In Dossier Kifid van de Beursbengel 2021 / nr. 901 bespreekt Simone Eman twee uitspraken van de Geschillencommissie Financiële Dienstverlening : één uitspraak rond een inboedelverzekering en een uitspraak rond een motorverzekering.

Uitspraak Geschillencommissie Financiële Dienstverlening Nr. 2020-961, d.d 25 november 2020

OUT OF THE BOX DENKEN

Consument heeft bij Verzekeraar een inboedelverzekering met ‘Allrisk’-dekking afgesloten. Consument huurt een garagebox tegenover zijn huis. In die garagebox staat één fiets permanent gestald. Consument heeft ook twee andere fietsen voor dagelijks gebruik. Die twee fietsen staan normaal gesproken in huis, maar als er bezoek komt en er in huis wat meer ruimte nodig is, worden die fietsen ook in de garage gezet.

De drie fietsen worden uit de garagebox gestolen en Consument heeft een claim ingediend bij Verzekeraar met betrekking tot de twee gestolen fietsen die normaal gesproken in het woonhuis werden gestald. De verzekeraar weigert dekking. Bij Kifid vordert Consument betaling van 2.000 euro.

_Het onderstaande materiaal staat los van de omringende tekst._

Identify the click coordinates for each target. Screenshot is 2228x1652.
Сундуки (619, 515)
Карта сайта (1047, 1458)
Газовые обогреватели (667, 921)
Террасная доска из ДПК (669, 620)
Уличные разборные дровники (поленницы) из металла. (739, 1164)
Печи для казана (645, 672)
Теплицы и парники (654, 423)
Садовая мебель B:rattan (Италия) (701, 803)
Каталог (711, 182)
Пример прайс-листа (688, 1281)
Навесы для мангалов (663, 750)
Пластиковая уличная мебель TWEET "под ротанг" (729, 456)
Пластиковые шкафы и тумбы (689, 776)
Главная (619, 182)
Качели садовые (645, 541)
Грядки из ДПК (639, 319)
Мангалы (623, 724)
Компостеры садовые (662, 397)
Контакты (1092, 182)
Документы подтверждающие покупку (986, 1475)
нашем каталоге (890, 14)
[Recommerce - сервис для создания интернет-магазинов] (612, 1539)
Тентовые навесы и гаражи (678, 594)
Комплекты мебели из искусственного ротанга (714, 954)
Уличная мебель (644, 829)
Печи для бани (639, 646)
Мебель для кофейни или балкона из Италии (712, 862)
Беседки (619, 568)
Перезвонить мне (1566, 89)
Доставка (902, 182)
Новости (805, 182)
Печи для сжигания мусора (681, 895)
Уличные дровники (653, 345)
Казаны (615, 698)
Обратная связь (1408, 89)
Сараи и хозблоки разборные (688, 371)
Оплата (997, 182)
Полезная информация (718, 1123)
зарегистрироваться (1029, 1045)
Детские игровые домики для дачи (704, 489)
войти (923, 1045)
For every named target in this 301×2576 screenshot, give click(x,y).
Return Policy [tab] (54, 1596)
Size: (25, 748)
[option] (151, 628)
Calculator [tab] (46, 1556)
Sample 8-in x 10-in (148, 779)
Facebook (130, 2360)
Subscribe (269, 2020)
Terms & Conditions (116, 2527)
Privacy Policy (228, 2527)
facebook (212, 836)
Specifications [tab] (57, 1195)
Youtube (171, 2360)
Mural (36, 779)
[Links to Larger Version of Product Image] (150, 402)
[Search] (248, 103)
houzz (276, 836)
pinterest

Consument stelt zich op het standpunt dat de polisvoorwaarden niet duidelijk zijn omdat daarin staat dat er ook sprake is van dekking buiten het woonhuis voor de duur van maximaal drie maanden. De fietsen staan normaal gesproken in huis en maar tijdelijk in de garagebox, dus Consument mocht ervan uitgaan dat er dekking zou zijn, aldus Consument .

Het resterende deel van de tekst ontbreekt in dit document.